黒い薔薇の力の先
(く、なんだ、これ……僕の理解を、越えている……!)
異能と異能。
以前のバネッサとの戦いでも苦戦したフルトが真っ向から挑める隙などない。
「なら、一瞬の隙をつく……」
そのときラベッツの背後があいた。
フルトの身体はチャンスだと震え、一気に身を乗り出して刺突を繰り出す。
「ったく、ガキの教育ぐらい……」
(な、避けられた!)
「フルト! 避けて!」
「しとけってんだ!!」
アーデライト以上の判断の速さがフルトの脇腹をえぐりぬいた。
「うぐ、ぁぁああああ!!」
「あぁ~、やっちまった。俺はな、男を殺すときはメアリーではやらないようにしてたんだ。なんでかわかるか? 俺以外の男の血で濡れるなんて気に入らねぇからだよッ!!」
グリグリとフルトの脇腹をえぐったあと、向こう側の壁まで蹴り飛ばす。
「フルト、フルトォオオ!! イヤァァアア!!」
アーデライトは駆け寄る。
ラベッツは刀身についた血を拭うのに必死だ。
今ならまだ彼を逃がせる。
そう思ったが、フルトは彼女の手を握り首を横に振った。
「いけません……アーデライト」
「でも、アナタ、血が……」
「大丈夫……僕なら平気です。でも、復讐を成すなら、今しかありません……」
「復讐も大事よ。でも、それ以上にアナタのほうが……」
「アーデライト。僕は覚悟をしてアナタについてきました。ここで逃げたら、もう奴を再び討つことは余計に困難になります」
「フルト……」
「大丈夫、僕は死にません。約束です……。

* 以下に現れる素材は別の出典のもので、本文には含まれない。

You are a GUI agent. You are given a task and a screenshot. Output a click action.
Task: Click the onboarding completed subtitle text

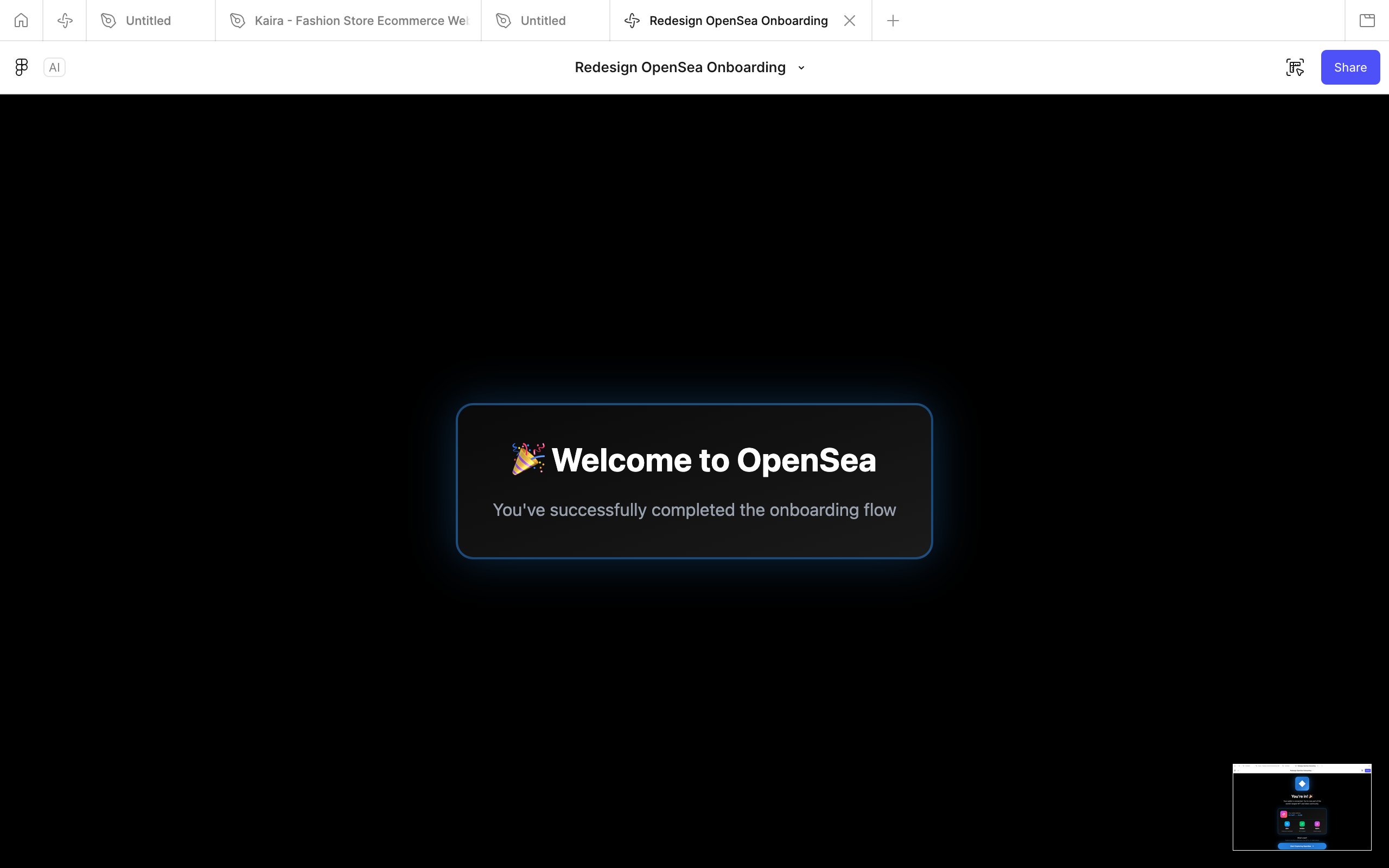click(x=694, y=510)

必ず、ここで奴を……」
乱れる呼吸、辛そうな顔。
しかし覚悟の光はその瞳から消えることはなかった。
その痛みにせめてもの安らぎを。
アーデライトは静かに口付けをかわした。
フルトの魂を許し、包み込むような。
それはまごうことなき誓いであり、幸せへの祝福である。
「フルト、すぐに戻るわ。だからここで待っていて」
「……はい、僕はアナタのしつ……いえ、フィアンセ、ですから」
フルトを広間の端にねかせ、再びラベッツと相まみえる。
「ちょうどよかった……今拭き終わったところだ。やっと落ち着いて殺し合いができるな。見ろ、メアリーも喜んでる」
「そのナイフに私の血がつくことは、もう永遠にない」
「言ってくれるじゃないか。だが俺のこの力に勝ち目はあるのか? 俺とメアリーの愛からは、誰も逃れられない」
猟奇的な笑みはさらに拍車をかけ、周囲の薄暗さに交じり彼をより異形染みさせていた。
だがアーデライトは冷めた瞳でラベッツを一瞥し、一本の黒薔薇を取り出す。
「逃げられない? いいえ、逃げる必要なんてない。……だって私の中はもう、彼との愛でいっぱいなんだもの」
「……あ?」
「恋は終わり、次の季節がやってくる。……さっき理解した。力の先を……」
「テメェなにを言って……」
次の瞬間、ラベッツの耳介に存在するはずのない鐘の音がいくつも鳴り響く。
大小それぞれの音は共鳴し、ときに反響し合い、より高くより大きくなっていった。